SA’s four regional law societies and the over-arching Law Society of SA (LSSA) remain unmoved. They have steadfastly refused to release to this columnist details of successful complaints, except in the broadest statistical terms.
Nor do the law societies appear to have much regard for the Promotion of Access to Information Act (PAIA). For starters, none explains on its website, as it is legally obligated to do, how it handles such requests from the public. So one had to give notice to each of an intended PAIA application.
Gavin John, director of the KwaZulu-Natal society, despite several reminders over four weeks, simply won’t respond. Mzwekhaya Mohobo, director of the Free State society, is stalling, first wanting to know ‘the reason and the purpose’ of the request, then checking one’s journalistic credentials.
Such deliberate foot-dragging is patently grounds for a professional misconduct complaint. Snag is, one has to complain to the very societies about which the complaint is.
William Mokoena, director of the Cape Law Society (CLS) was slow to stir but after three weeks provided a PAIA application form. However, he did warn that the CLS council had resolved ‘to seek legal opinion in order to establish some clarity’ regarding the CLS’s position in relation to the PAIA.

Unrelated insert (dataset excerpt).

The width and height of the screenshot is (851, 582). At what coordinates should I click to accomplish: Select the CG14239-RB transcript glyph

Thinus Grobler, director of the Law Society of the Northern Provinces (LSNP), responded timeously, stating that though the LSNP ‘would prefer not to compel you to make use of a formal PAIA application … it may be problematic to furnish the detailed information requested’.

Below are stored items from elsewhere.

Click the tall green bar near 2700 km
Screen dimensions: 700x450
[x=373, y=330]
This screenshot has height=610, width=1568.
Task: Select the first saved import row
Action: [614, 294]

Then, after the LSNP council had pondered the request, Grobler provided a PAIA application form and also an explanation. ‘The society often receives serious criticism from members that they are being unnecessarily victimised, harassed and persecuted by the society. To now expect the society to disclose the names of attorneys who were convicted of minor transgressions, may do their professional reputations irreparable harm and subject the society to even more severe criticism from members and … may result in court applications to interdict the society from [disclosure].’
In other words, attorneys consider any disciplinary conviction, short of being struck from the roll, to be a ‘minor transgression’ of no public interest, and the so-called oversight bodies meekly agree. Meanwhile, the LSSA rejects anything in the LPB – which reaches parliamentary committee stage this month – that would dilute its ‘right’ to be the sole and secret protector of the public from rapacious and incompetent lawyers.
There’s another Latin precept applicable here. O praeclarum custodem ovium lupum – a great protector of sheep, the wolf.